Un autre émeutier reçoit sa sentence

Déjà emmuré dans l'établissement de la rue St-François, un des participants à l'émeute qui a secoué la prison de Gatineau, le 6 février 2013, a reçu une peine de 15 mois, la semaine dernière.
Jamie Lee Jackson, 31 ans, a déjà purgé la plupart de ses mois de détention. Des 15 mois imposés par le juge Valmont Beaulieu, il lui en reste un peu plus de quatre à faire. Il a plaidé coupable à des accusations de méfaits et d'avoir pris part à une émeute.
Jamie Lee Jackson a complété une précédente sentence de deux ans de prison, en mars dernier. Il est demeuré en détention préventive depuis ce temps. Une période de probation de trois ans s'ajoute à sa peine, à sa sortie prévue en décembre.
Une douzaine de personnes sont coaccusées dans cette histoire, dans laquelle des prisonniers endurcis de l'aile B3, avaient fait croire aux gardiens de prison qu'ils avaient un otage. Il s'agissait en fait d'une diversion. La vraie histoire, a résumé le juge, est que certains d'entre eux refusaient d'être transférés dans un autre établissement carcéral.
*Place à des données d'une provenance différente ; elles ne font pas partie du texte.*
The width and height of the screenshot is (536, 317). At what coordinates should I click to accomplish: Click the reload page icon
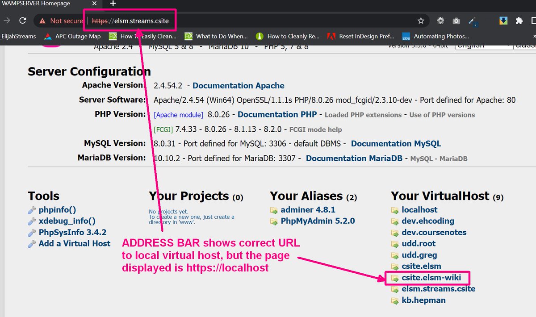(22, 20)
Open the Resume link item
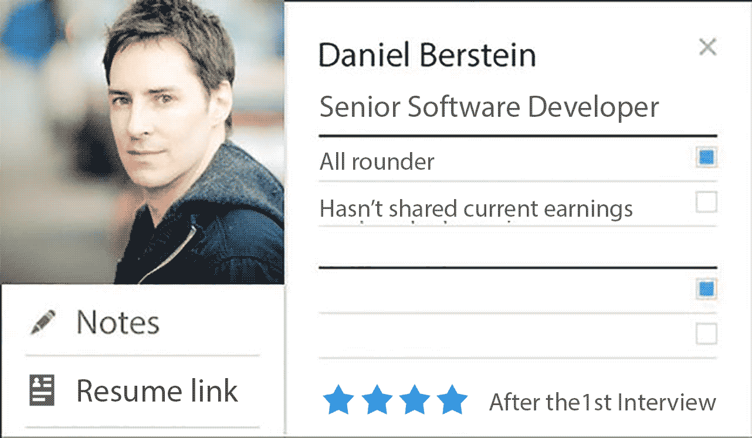Screen dimensions: 752x438 157,391
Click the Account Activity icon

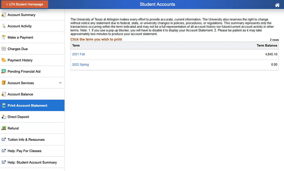coord(4,26)
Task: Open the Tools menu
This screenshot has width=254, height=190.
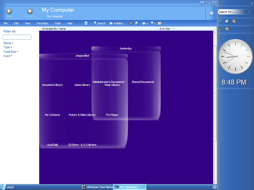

Le maître d'oeuvre de ce branle-bas serait Abdulrazek Al Fadli, un autre détenu du B3. «Il est indiqué comme celui qui a dirigé la conversation pour élaborer un plan, a indiqué le magistrat. Ensuite, les autres ont posé les actions.»
M. Jackson a, selon la preuve, obstrué la fenêtre de la guérite des agents correctionnels, qui n'ont pu observer ce qui se passait du côté des détenus pendant la majeure partie de la journée.
Le montant des dommages de 131000$ a été réduit à 63000$ parce que le comité des détenus a fait des travaux à moindre coût.